DATA FOR PROCESSING Block Start

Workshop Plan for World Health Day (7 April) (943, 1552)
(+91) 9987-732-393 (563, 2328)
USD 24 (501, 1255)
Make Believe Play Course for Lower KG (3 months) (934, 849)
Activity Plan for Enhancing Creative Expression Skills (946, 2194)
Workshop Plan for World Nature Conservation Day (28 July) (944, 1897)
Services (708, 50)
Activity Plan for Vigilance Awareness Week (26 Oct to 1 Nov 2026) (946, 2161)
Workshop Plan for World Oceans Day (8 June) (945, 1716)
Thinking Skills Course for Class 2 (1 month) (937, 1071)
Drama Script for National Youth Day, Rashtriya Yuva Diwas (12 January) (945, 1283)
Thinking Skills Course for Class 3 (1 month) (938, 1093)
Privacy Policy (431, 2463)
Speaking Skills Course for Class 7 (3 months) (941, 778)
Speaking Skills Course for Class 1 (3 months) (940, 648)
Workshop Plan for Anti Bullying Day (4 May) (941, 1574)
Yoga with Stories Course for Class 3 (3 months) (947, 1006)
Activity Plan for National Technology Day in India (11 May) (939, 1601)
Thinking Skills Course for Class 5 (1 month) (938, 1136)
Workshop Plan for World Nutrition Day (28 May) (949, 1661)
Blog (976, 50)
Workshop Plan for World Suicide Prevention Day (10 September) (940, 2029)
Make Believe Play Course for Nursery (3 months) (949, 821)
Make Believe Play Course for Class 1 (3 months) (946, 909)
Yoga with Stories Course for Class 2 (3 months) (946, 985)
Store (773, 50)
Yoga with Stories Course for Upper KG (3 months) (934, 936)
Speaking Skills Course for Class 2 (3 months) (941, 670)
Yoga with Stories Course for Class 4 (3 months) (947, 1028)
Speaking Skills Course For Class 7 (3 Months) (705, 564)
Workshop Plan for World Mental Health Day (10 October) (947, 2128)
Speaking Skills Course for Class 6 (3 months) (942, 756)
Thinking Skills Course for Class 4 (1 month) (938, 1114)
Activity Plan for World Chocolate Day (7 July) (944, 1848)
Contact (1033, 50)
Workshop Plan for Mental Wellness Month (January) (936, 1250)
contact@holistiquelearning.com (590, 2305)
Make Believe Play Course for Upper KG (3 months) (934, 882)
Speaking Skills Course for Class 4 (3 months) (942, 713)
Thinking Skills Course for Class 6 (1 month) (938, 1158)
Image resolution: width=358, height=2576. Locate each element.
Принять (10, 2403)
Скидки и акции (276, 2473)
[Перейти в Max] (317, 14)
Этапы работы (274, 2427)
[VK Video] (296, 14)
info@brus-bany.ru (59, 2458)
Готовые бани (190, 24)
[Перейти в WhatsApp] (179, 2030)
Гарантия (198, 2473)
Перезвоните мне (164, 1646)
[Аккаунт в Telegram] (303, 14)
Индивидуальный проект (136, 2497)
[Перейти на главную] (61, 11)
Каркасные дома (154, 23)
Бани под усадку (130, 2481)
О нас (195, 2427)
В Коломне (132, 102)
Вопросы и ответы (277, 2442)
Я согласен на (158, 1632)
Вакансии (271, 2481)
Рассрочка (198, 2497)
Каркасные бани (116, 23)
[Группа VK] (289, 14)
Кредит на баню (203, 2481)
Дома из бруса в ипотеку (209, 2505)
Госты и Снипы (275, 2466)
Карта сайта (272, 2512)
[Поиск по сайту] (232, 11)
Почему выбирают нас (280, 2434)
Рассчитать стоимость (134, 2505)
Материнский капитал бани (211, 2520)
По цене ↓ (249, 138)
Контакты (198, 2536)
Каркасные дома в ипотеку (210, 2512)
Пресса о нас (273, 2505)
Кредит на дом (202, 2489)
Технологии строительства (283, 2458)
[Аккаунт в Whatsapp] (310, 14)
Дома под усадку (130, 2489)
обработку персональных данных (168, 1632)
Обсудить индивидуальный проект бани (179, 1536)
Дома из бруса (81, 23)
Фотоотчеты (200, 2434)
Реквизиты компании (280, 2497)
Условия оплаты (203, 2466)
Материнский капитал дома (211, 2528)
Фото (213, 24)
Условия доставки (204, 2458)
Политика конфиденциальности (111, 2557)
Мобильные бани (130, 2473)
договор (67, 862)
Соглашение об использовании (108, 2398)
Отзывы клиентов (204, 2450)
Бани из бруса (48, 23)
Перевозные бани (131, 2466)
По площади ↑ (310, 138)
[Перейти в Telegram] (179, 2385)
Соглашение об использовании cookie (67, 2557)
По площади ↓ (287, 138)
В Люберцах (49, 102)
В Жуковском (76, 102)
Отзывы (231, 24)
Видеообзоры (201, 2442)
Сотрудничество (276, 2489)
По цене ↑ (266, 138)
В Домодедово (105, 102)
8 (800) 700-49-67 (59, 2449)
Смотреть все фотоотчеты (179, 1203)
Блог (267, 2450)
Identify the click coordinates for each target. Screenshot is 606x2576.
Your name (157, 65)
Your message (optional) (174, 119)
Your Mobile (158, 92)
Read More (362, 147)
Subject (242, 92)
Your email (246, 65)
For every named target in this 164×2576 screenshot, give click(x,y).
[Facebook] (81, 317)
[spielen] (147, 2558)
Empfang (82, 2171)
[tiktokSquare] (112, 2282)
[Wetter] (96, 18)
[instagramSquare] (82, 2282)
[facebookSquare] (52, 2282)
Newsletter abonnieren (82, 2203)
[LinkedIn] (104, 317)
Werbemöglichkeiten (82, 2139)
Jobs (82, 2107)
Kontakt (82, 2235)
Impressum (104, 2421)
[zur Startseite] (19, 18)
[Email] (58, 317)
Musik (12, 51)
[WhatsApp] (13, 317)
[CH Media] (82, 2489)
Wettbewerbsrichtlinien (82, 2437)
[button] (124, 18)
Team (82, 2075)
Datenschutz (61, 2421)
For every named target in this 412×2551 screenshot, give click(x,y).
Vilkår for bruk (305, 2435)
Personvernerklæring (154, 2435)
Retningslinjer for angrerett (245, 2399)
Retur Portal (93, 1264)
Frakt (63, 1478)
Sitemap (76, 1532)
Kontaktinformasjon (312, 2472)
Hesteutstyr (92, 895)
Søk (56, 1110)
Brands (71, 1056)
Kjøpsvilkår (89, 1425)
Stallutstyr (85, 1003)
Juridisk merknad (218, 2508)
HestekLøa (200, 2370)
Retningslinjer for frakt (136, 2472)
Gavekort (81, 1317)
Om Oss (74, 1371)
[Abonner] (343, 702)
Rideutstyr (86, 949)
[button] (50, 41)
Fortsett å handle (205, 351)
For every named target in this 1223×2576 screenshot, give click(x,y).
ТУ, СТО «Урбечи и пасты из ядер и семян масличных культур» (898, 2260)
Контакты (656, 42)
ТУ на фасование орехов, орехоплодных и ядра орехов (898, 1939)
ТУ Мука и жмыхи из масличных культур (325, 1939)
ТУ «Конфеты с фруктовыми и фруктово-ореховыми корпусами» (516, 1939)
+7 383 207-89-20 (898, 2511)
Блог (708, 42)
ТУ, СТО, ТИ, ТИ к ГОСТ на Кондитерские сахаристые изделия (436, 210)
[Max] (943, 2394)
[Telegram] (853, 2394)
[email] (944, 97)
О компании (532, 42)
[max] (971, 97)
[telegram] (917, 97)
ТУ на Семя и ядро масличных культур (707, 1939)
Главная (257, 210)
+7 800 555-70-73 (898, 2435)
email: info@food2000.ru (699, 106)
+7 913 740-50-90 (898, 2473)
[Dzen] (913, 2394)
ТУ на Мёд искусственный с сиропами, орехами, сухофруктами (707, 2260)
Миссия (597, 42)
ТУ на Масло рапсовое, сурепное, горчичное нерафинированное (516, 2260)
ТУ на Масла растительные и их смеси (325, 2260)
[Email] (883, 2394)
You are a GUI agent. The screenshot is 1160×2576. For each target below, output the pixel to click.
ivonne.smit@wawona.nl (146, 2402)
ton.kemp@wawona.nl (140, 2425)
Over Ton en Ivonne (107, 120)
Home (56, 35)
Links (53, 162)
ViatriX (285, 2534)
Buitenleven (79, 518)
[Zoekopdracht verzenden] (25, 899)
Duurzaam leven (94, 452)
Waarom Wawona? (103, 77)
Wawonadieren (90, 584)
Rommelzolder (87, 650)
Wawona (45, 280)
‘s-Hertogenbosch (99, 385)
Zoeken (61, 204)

DATA FOR PROCESSING Block End

*TASK ITEM*: If a line in the records contains the string "Make", copy it out.

*ANSWER BOX*:
Make Believe Play Course for Lower KG (3 months) (934, 849)
Make Believe Play Course for Nursery (3 months) (949, 821)
Make Believe Play Course for Class 1 (3 months) (946, 909)
Make Believe Play Course for Upper KG (3 months) (934, 882)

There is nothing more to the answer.